The main event for many beekeepers begins in mid-June with the onset of the clover flow. For about two weeks, various species of clover grown as feed for dairy cows flower and, especially in the hot, humid days of early summer, produce tremendous quantities of nectar. Hives on platform scales have shown 12-pound gains in a single day as the bee yard hums with activity. It is the clovers and the close relatives in the legume family of plants that have turned Vermont into a land of milk and honey, and clover honey—so rich and smooth—is a special favorite.

Alsike, the queen of clovers, is a major component of good hay. Tallish, with large white heads tinged with pink, it thrives in sweet clay soils such as those found in the Champlain Valley. Some beekeepers have estimated that an acre of alsike will produce 500 pounds of honey in a good season. The frenzy of the clover flow has usually subsided in the bee yard by the Fourth of July, when the first cut of hay is down and in the barns, and by this time the better part of a hive’s surplus may have been made.

Honey from the beautiful basswood tree is next. A 6- to 10- day flow in early July (again, not to be depended on every year) produces a fine honey, light colored and slightly minty. The purple flowers of alfalfa, the world’s most widespread forage crop, is grown on farms throughout Vermont and can attract bees in July if conditions are right, and if farmers don’t cut and bale it before it blooms. Many wildflowers, vetch, milkweed, sumac, and several mint varieties round out the summer crop and lend a bit of piquancy to it.

As summer winds down, thick stands of goldenrod and aster appear in just about every corner of the state to signal an end to the summer.
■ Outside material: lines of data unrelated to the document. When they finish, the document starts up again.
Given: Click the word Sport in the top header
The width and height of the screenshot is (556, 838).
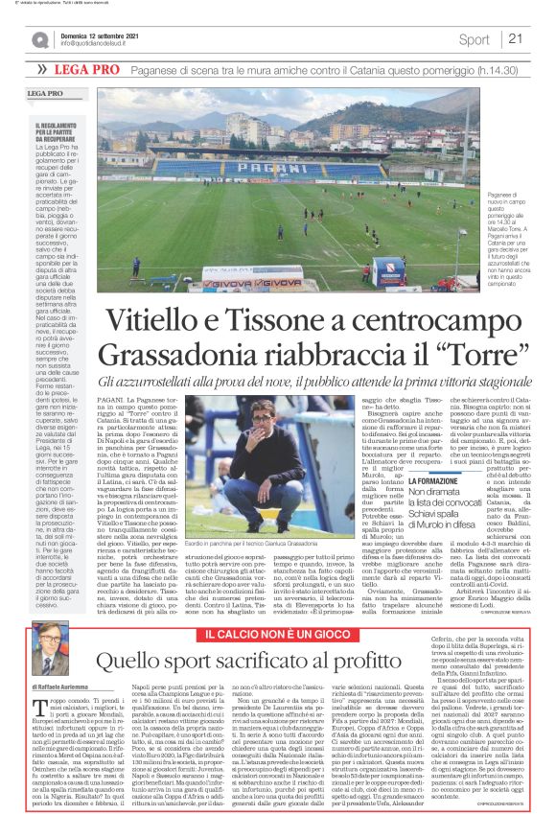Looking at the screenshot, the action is point(474,39).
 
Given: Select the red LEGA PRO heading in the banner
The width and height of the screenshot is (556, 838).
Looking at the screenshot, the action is point(82,70).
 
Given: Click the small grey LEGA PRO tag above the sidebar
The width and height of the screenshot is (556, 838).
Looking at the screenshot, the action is point(45,92).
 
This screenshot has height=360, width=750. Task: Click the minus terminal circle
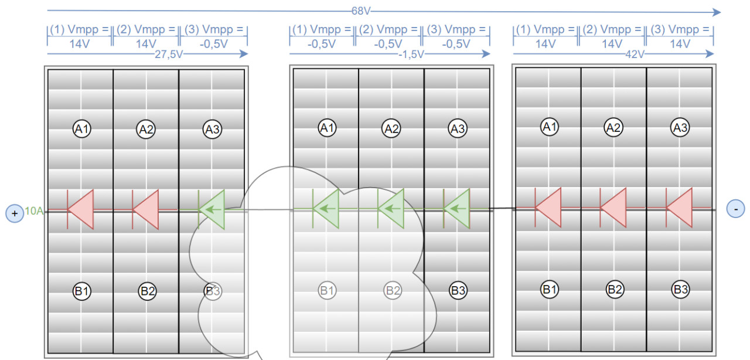(735, 208)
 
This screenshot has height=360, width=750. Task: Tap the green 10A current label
(34, 210)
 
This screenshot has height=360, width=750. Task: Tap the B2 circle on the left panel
(146, 290)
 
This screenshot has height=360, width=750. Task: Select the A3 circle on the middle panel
(457, 128)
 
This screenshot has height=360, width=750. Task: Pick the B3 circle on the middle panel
(458, 290)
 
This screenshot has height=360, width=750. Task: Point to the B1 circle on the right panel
(549, 288)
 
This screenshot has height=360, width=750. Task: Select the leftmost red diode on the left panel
(81, 209)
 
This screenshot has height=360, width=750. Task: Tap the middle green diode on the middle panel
(391, 208)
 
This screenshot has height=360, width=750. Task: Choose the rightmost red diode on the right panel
(680, 208)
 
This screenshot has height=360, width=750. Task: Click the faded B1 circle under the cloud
(327, 290)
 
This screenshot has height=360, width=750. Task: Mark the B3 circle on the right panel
(680, 288)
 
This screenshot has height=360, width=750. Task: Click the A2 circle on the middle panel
(391, 128)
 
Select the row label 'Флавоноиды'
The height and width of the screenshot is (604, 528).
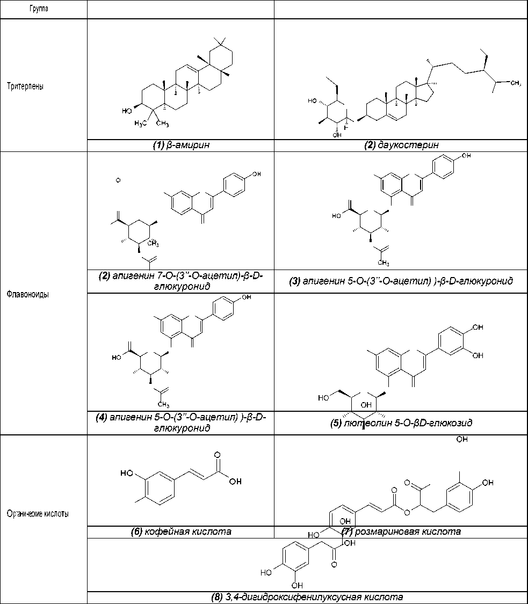(x=28, y=294)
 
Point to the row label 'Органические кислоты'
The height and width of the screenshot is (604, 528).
(x=38, y=514)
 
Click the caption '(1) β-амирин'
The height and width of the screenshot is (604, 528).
(x=180, y=145)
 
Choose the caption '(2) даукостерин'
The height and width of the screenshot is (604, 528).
(x=401, y=145)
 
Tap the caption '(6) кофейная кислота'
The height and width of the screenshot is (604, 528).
(x=181, y=532)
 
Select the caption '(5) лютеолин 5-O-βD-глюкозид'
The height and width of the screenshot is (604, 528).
(x=401, y=423)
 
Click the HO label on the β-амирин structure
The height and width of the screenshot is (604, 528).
(x=127, y=111)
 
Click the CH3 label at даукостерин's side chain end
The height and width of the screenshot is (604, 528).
(x=515, y=84)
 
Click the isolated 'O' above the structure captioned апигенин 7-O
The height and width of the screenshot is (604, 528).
(x=118, y=180)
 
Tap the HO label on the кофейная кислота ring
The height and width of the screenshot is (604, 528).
(x=127, y=473)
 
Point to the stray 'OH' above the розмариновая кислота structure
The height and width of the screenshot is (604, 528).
(x=461, y=440)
This is one of a typical year’s biggest flows, but because fall honey is often a bit darker and stronger flavored than earlier honeys, most beekeepers leave it in the hive. It’s going to be about six months before the bees will be able to dine out in the fields and forests again, and each hive will need from 60 to 90 pounds of stores to get it through the winter. So ends the chronicle of one honey season. 

BEE FACTS
 

The state insect of Vermont is…you guessed it, the honeybee.

The queen can lay about 1,500 eggs per day during the season.

The honeybee is the only insect that produces a food eaten by humans.

The ancient Egyptians and other civilizations used honey as food and medicine.

Honeybees fly at up to 15 miles per hour.

Bees are important because they pollinate approximately 130 agricultural crops in the United States, including fruit, fiber, nut, and vegetable crops.

Bees have 5 eyes.

The honeybee has 4 wings; the front and rear wings hook together to form one big pair of wings and unhook for easy folding when not flying.